Items from a dataset
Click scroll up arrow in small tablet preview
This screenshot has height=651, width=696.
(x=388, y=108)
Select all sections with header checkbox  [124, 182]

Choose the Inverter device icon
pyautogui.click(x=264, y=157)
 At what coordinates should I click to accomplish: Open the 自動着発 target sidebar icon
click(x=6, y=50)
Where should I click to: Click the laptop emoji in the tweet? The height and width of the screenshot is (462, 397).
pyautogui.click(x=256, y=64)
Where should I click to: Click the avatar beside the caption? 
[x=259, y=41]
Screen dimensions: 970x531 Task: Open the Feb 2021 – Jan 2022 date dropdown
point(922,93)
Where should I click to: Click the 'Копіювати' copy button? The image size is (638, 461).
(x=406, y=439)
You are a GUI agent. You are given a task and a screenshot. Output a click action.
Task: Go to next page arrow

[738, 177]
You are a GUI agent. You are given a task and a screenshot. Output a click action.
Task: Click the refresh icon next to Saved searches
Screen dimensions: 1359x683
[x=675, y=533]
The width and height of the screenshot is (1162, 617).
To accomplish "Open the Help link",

WHAT YOU HAVE TO DO:
The required result is a verbatim copy of all the entries.

RESULT:
Click scroll up arrow in small tablet preview
This screenshot has height=651, width=696.
(x=388, y=108)
Select all sections with header checkbox  [124, 182]

Choose the Inverter device icon
pyautogui.click(x=264, y=157)
 At what coordinates should I click to accomplish: Open the 自動着発 target sidebar icon
click(x=6, y=50)
Where should I click to: Click the laptop emoji in the tweet? The height and width of the screenshot is (462, 397).
pyautogui.click(x=256, y=64)
Where should I click to: Click the avatar beside the caption? 
[x=259, y=41]
Screen dimensions: 970x531 Task: Open the Feb 2021 – Jan 2022 date dropdown
point(922,93)
Where should I click to: Click the 'Копіювати' copy button? The image size is (638, 461).
(x=406, y=439)
You are a GUI agent. You are given a task and a screenshot. Output a click action.
Task: Go to next page arrow

[738, 177]
You are a GUI agent. You are given a task and a screenshot. Output a click action.
Task: Click the refresh icon next to Saved searches
Screen dimensions: 1359x683
[x=675, y=533]
The width and height of the screenshot is (1162, 617).
To accomplish "Open the Help link",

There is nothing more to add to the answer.